Module 34 Professional Engineering

Working with AI as an Engineer

Here's the irony at the heart of vibe coding: the engineers who understand software best use AI most effectively. Not because they blindly trust it more — because they can evaluate its output faster, know which tasks are safe to delegate and which require careful review, and understand exactly what the AI got wrong when it gets something wrong. This module is about becoming the engineer who uses AI as a force multiplier rather than a crutch. AI coding tools have genuine capabilities and genuine limitations. They're excellent at boilerplate, documentation, test generation, code review, and explaining unfamiliar code. They're unreliable for security-sensitive code, complex algorithms, code that requires deep context, and anything involving recent APIs. Understanding where the capabilities end and the risks begin is the judgment that separates engineers who use AI productively from those who ship AI-generated vulnerabilities. This module gives you the complete framework for engineering-grade AI usage: when to reach for it, how to prompt it effectively, how to validate its output before shipping, how to use it as a pair programmer for design exploration, and how to build AI-powered features responsibly — including handling prompt injection, cost management, and evaluation of model outputs in production.

What You'll Learn

  • 1
    AI Capabilities and Limitations — What LLMs actually are, hallucinations, stale data
  • 2
    When to Use AI and When Not To — A judgment framework for high-stakes code
  • 3
    Prompt Engineering for Code Generation — Context, constraints, few-shot, chain-of-thought
  • 4
    Validating AI-Generated Code — Read before running, security review, testing first
  • 5
    AI as Pair Programmer — Rubber ducking, design exploration, brainstorming edge cases
  • 6
    AI for Code Review and Refactoring — Targeted reviews, comparing suggestions to your judgment
  • 7
    AI for Testing and Documentation — Edge case generation, API docs, quality floor problem
  • 8
    Building AI-Powered Features Responsibly — Prompt injection, cost management, evals

Capstone Project: Take a Complex Project and Use AI as a Co-Pilot — Document Every Interaction

Build a complex feature — a real-time notification system, a complex data pipeline, or a custom DSL — using AI as a co-pilot, documenting every AI interaction: what you asked for, what the AI produced, what you changed and why, what it got wrong, and where your engineering judgment overrode or improved the AI output. The deliverable is both the working feature and a written analysis of where AI added genuine value versus where it introduced risks or errors that required your intervention.

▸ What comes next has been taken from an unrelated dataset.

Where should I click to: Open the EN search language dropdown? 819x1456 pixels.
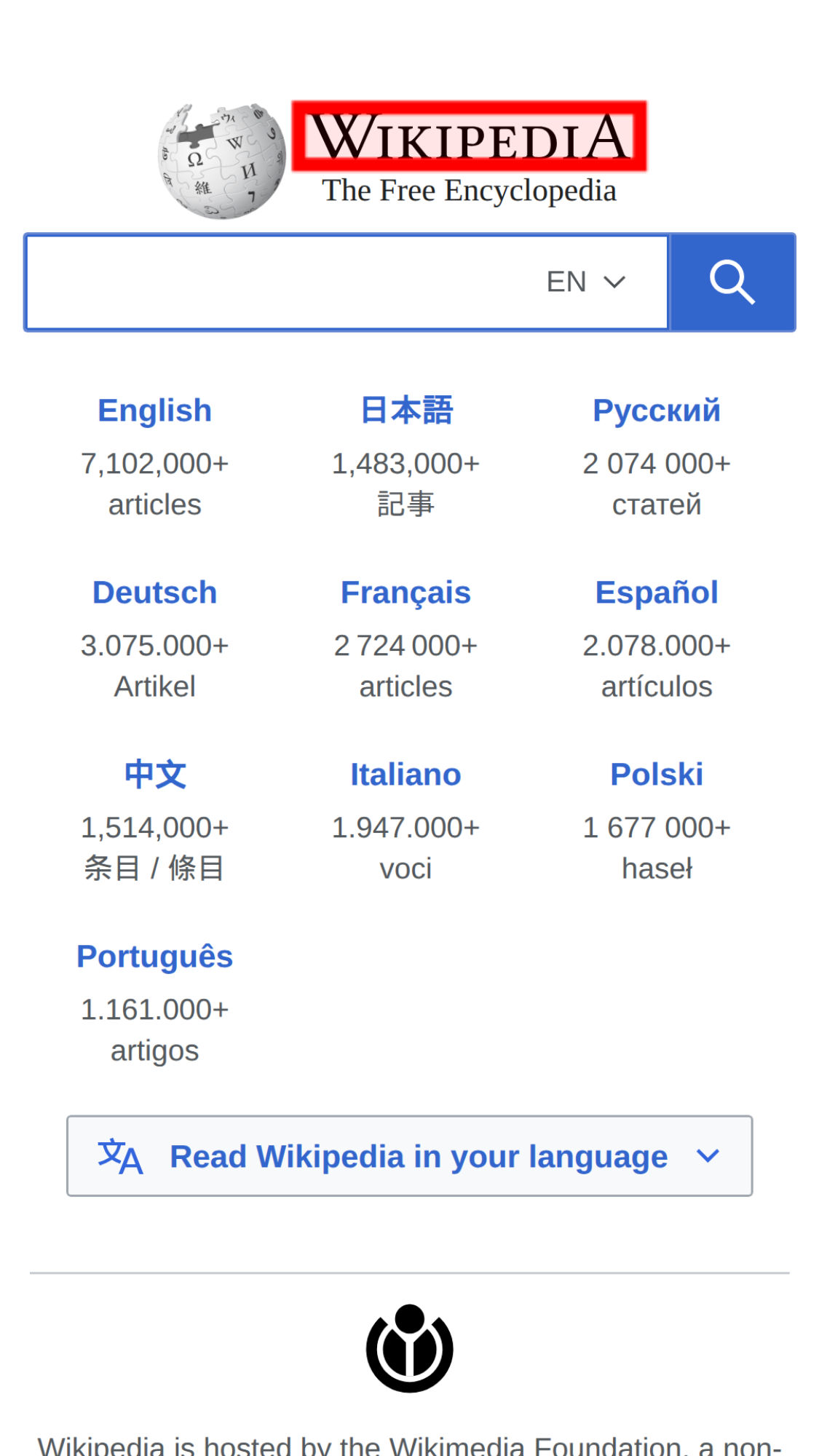(585, 282)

Why This Matters for Your Career

AI tools are not going away. Engineers who use them effectively will consistently outproduce those who don't, and engineers who use them irresponsibly will consistently introduce more bugs, security issues, and technical debt. The goal isn't to avoid AI — it's to develop the engineering judgment to use it well. That judgment requires understanding software deeply enough to evaluate AI output, which is exactly what the rest of this curriculum builds. Prompt injection is one of the underappreciated security risks in AI-powered features. An application that uses user-provided text in an LLM prompt is potentially vulnerable to users who craft inputs that hijack the prompt's intent. Engineers who build AI-powered features without understanding this attack vector are building applications with a new class of security vulnerability. Understanding prompt injection, data exfiltration via LLMs, and the defense patterns is essential for any engineer building AI-powered products. The 'quality floor problem' — AI-generated tests or documentation that appear complete but miss the important cases — is a subtle risk in AI-assisted engineering. AI can generate 20 test cases quickly, but if they all test the happy path and miss the edge cases that actually matter, the test suite provides false confidence. Engineers who understand this use AI to generate a first draft and then critically review for completeness — not as a replacement for thinking about what needs to be tested.